## [Saved entries]
::::
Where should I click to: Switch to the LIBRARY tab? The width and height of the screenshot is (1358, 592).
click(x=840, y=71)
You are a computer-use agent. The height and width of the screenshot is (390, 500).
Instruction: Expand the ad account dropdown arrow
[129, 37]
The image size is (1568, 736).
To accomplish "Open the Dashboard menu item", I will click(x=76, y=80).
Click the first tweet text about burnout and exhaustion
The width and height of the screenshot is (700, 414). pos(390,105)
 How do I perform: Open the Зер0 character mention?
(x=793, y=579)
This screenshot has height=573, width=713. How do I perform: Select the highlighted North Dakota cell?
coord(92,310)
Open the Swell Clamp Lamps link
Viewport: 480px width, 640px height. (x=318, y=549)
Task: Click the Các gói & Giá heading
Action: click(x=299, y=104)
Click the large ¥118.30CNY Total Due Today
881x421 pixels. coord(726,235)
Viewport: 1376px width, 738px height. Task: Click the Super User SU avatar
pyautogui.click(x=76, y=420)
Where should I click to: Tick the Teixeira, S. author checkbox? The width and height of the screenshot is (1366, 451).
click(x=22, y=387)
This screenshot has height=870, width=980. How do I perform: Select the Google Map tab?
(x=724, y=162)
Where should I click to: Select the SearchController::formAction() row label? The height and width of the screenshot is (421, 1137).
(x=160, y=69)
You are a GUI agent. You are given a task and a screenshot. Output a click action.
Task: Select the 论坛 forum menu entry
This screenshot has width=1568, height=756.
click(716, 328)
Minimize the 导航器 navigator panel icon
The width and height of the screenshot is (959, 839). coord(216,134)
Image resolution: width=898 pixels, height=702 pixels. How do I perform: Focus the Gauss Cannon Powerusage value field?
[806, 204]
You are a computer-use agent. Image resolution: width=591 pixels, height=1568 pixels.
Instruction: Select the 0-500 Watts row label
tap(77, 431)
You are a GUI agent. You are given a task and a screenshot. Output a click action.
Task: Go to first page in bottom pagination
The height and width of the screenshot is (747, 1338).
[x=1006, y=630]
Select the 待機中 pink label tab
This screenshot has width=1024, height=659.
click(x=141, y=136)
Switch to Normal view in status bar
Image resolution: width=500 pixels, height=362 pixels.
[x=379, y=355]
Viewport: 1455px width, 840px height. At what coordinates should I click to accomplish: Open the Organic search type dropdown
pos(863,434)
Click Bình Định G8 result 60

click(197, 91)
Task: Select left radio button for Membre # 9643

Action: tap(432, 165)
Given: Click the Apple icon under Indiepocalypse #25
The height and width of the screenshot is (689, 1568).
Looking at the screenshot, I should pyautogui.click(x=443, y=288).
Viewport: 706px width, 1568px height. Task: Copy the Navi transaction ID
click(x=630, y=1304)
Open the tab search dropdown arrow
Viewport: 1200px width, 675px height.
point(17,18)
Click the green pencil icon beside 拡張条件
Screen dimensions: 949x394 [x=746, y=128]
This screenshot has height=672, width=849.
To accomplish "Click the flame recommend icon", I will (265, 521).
::::
Return every entry exactly; no line may be missing.

Where should I click to: Switch to the LIBRARY tab? The width and height of the screenshot is (1358, 592).
click(x=840, y=71)
You are a computer-use agent. The height and width of the screenshot is (390, 500).
Instruction: Expand the ad account dropdown arrow
[129, 37]
The image size is (1568, 736).
To accomplish "Open the Dashboard menu item", I will click(x=76, y=80).
Click the first tweet text about burnout and exhaustion
The width and height of the screenshot is (700, 414). pos(390,105)
 How do I perform: Open the Зер0 character mention?
(x=793, y=579)
This screenshot has height=573, width=713. How do I perform: Select the highlighted North Dakota cell?
coord(92,310)
Open the Swell Clamp Lamps link
Viewport: 480px width, 640px height. (x=318, y=549)
Task: Click the Các gói & Giá heading
Action: click(x=299, y=104)
Click the large ¥118.30CNY Total Due Today
881x421 pixels. coord(726,235)
Viewport: 1376px width, 738px height. Task: Click the Super User SU avatar
pyautogui.click(x=76, y=420)
Where should I click to: Tick the Teixeira, S. author checkbox? The width and height of the screenshot is (1366, 451).
click(x=22, y=387)
This screenshot has height=870, width=980. How do I perform: Select the Google Map tab?
(x=724, y=162)
Where should I click to: Select the SearchController::formAction() row label? The height and width of the screenshot is (421, 1137).
(x=160, y=69)
You are a GUI agent. You are given a task and a screenshot. Output a click action.
Task: Select the 论坛 forum menu entry
This screenshot has width=1568, height=756.
click(716, 328)
Minimize the 导航器 navigator panel icon
The width and height of the screenshot is (959, 839). coord(216,134)
Image resolution: width=898 pixels, height=702 pixels. How do I perform: Focus the Gauss Cannon Powerusage value field?
[806, 204]
You are a computer-use agent. Image resolution: width=591 pixels, height=1568 pixels.
Instruction: Select the 0-500 Watts row label
tap(77, 431)
You are a GUI agent. You are given a task and a screenshot. Output a click action.
Task: Go to first page in bottom pagination
The height and width of the screenshot is (747, 1338).
[x=1006, y=630]
Select the 待機中 pink label tab
This screenshot has width=1024, height=659.
click(x=141, y=136)
Switch to Normal view in status bar
Image resolution: width=500 pixels, height=362 pixels.
[x=379, y=355]
Viewport: 1455px width, 840px height. At what coordinates should I click to accomplish: Open the Organic search type dropdown
pos(863,434)
Click Bình Định G8 result 60

click(197, 91)
Task: Select left radio button for Membre # 9643

Action: tap(432, 165)
Given: Click the Apple icon under Indiepocalypse #25
The height and width of the screenshot is (689, 1568).
Looking at the screenshot, I should pyautogui.click(x=443, y=288).
Viewport: 706px width, 1568px height. Task: Copy the Navi transaction ID
click(x=630, y=1304)
Open the tab search dropdown arrow
Viewport: 1200px width, 675px height.
point(17,18)
Click the green pencil icon beside 拡張条件
Screen dimensions: 949x394 [x=746, y=128]
This screenshot has height=672, width=849.
To accomplish "Click the flame recommend icon", I will (265, 521).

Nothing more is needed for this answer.